A opção por organizar a exposição em ordem cronológica parece ter uma função clara. Partindo dos primeiros trabalhos figurativos até chegar aos monumentos abstratos pelos quais Rothko é famoso hoje, fica claro que a ideia é demonstrar como o seu pensamento foi evoluindo com o tempo.

Abre com cenas e paisagens urbanas de Nova York, metrópole para onde ele se mudou em 1923, após abandonar o curso de Engenharia na Universidade Yale. Em 1925, encontrou sua vocação ao estudar na Parsons School of Design com o professor Arshile Gorky, que o influenciou a seguir o caminho do expressionismo abstrato. Começou então a desenvolver as pinturas que seriam descritas pelo crítico Clement Greenberg em 1955 como “Campos de Cor”.

“Seus retângulos coloridos se desmancham na luz”, definiu por sua vez outro crítico norte-americano, William S. Rubin.

Em 1958, Rothko foi convidado a produzir uma série de painéis para o luxuoso restaurante Four Seasons, sediado no edifício Seagram, em Nova York, projeto do arquiteto Mies van der Rohe. Para isso recebeu o cachê de US$ 35 mil, valor altíssimo para a época.

Antes de finalizá-los, o pintor foi jantar no local com Mell, sua esposa. Como demorava para cumprir o contrato, uma pintura de Jackson Pollock passou a ocupar de forma provisória a parede central. Não se sabe exatamente o que aconteceu durante o jantar — a peça Vermelho, encenada por Antônio Fagundes, sugere uma versão para a desistência —, mas Rothko ligou para o gerente do projeto ao chegar em casa e disse que ia devolver o dinheiro.
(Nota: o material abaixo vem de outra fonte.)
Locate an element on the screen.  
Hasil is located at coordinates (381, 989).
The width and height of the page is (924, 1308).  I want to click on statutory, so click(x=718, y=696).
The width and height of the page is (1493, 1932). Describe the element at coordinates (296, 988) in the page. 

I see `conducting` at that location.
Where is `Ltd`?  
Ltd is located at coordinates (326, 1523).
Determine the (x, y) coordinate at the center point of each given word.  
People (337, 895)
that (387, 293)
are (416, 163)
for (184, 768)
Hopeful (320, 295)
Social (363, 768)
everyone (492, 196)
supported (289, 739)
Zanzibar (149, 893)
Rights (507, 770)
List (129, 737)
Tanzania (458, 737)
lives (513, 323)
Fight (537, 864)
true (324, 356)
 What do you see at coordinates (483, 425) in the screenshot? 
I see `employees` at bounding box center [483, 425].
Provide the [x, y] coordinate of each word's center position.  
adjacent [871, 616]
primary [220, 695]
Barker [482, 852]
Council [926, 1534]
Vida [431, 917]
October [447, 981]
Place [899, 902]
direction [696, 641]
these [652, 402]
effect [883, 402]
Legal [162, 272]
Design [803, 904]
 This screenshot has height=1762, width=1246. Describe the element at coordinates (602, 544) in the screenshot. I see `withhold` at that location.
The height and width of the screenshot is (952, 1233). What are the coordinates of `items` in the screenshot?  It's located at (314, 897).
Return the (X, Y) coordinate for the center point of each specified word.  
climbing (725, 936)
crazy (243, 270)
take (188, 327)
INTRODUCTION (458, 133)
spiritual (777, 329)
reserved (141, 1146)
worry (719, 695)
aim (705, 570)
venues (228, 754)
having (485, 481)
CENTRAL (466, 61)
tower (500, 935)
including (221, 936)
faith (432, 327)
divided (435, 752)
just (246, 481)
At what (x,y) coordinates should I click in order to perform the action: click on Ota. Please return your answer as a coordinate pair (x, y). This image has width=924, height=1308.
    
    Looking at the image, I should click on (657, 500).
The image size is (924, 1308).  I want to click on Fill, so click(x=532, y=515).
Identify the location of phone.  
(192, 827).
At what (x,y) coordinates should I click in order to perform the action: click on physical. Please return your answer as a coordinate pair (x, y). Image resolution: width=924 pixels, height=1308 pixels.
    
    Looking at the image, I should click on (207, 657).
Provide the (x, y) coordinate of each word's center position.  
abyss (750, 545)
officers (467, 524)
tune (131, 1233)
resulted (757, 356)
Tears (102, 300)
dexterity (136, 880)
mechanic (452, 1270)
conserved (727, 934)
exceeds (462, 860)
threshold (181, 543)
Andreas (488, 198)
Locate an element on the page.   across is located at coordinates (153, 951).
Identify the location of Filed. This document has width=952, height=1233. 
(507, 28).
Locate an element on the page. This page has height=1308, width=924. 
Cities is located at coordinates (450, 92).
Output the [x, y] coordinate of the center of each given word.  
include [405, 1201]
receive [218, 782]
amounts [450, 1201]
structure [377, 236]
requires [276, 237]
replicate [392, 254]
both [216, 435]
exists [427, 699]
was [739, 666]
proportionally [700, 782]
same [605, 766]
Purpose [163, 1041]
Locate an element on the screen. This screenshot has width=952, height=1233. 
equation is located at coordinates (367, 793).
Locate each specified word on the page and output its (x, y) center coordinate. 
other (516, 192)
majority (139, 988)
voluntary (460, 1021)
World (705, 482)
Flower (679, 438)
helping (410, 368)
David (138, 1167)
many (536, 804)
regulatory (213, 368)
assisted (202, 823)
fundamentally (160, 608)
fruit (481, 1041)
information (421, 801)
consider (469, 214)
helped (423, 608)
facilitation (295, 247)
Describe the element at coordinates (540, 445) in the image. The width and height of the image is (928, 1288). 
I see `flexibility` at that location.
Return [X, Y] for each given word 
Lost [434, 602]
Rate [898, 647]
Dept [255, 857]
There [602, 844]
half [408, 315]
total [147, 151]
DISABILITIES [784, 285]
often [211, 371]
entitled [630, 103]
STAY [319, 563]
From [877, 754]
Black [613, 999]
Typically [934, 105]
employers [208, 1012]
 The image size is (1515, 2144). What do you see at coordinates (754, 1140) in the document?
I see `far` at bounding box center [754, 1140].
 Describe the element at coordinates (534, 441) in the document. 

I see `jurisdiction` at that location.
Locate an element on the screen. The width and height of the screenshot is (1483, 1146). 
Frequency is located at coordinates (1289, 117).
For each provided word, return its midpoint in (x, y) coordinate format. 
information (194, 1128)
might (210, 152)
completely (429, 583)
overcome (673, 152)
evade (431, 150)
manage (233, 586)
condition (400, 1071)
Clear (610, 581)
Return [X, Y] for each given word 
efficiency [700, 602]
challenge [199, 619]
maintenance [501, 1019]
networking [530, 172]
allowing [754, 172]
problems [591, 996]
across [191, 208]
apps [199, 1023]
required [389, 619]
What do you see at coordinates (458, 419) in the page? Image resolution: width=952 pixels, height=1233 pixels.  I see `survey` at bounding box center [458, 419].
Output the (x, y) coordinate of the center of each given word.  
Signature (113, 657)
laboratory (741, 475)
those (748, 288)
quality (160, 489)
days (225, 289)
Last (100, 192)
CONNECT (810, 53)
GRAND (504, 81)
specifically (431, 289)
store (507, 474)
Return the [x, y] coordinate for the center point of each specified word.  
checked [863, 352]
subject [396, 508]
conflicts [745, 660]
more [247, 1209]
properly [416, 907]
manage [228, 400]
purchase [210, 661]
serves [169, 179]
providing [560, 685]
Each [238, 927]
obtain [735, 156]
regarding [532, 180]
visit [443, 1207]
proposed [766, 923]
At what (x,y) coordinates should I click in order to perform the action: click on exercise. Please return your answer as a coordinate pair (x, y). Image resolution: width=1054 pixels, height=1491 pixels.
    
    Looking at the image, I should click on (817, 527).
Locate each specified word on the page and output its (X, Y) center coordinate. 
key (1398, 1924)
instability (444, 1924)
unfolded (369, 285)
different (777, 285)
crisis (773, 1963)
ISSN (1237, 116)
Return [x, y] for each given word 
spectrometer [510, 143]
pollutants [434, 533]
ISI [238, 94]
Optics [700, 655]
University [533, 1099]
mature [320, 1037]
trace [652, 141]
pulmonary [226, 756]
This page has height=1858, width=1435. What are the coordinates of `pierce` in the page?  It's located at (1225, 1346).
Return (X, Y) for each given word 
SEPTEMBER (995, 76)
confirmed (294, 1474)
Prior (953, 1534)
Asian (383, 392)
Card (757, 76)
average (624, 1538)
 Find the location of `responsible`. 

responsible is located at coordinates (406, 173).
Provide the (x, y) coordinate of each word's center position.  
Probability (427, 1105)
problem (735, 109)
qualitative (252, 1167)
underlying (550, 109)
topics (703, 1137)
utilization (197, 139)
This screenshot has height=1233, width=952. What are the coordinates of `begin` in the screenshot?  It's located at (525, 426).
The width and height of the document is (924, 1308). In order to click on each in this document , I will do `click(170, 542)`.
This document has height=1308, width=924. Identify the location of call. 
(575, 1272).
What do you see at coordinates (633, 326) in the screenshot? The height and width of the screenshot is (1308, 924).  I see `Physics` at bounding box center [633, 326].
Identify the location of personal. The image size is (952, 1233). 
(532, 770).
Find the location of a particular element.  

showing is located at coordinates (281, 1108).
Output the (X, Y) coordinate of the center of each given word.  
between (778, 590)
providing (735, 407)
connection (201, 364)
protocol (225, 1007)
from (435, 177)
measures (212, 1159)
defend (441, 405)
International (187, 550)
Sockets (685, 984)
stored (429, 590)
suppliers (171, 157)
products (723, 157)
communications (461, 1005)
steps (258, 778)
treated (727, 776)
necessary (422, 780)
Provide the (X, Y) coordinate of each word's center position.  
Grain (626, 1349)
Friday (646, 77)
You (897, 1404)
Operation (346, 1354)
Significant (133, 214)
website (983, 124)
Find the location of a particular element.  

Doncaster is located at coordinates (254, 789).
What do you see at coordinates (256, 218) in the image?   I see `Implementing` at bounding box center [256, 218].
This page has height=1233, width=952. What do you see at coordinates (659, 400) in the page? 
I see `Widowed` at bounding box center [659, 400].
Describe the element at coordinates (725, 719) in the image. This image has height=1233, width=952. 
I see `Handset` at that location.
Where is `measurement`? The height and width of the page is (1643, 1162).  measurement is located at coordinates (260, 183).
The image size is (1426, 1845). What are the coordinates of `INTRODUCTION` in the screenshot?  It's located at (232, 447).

“Qualquer um que coma esse tipo de comida e pague esses preços nunca olhará uma pintura minha”, desabafou mais tarde ao seu assistente de estúdio. Onze anos depois, os nove quadros foram doados à Tate Modern, em Londres, com a condição de que fossem exibidos todas juntas em uma sala permanente. O desejo foi atendido e essas obras magníficas, quase todas em tons avermelhados, estão expostos na FLV.

Mark Rothko, pintor: “Me tornei um artista porque queria elevar a pintura ao nível de complexidade que há na música e na poesia”  (Crédito:Divulgação)

Nos anos 1960 Rothko aceitou outra encomenda, de natureza bem diferente. Foi chamado para pintar murais para a capela John e Dominique de Menil, em Houston, no Texas — hoje conhecida como Capela Rothko.

Em tons escuros, são o oposto do que alguém imaginaria encontrar em uma igreja. O artista exigiu ainda que fossem penduradas abaixo do planejado. Queria que ficassem na altura dos olhos dos fiéis, para estimular que fossem contempladas durante o culto religioso — elas também foram cedidas e integram a mostra de Paris.

Na última sala estão as pinturas de sua fase derradeira, quase todas em preto e cinza — cercadas por esculturas do suíço Alberto Giacometti, parceria que estava prevista para acontecer em um evento da ONU, mas que nunca se concretizou.

A escassez de cores desse período é geralmente atribuída à depressão que o acometeu no final da vida e que o levou a tirar a própria vida. Isso, no entanto, seria uma simplificação da sua arte que, em sua essência, era complexa como a alma humana.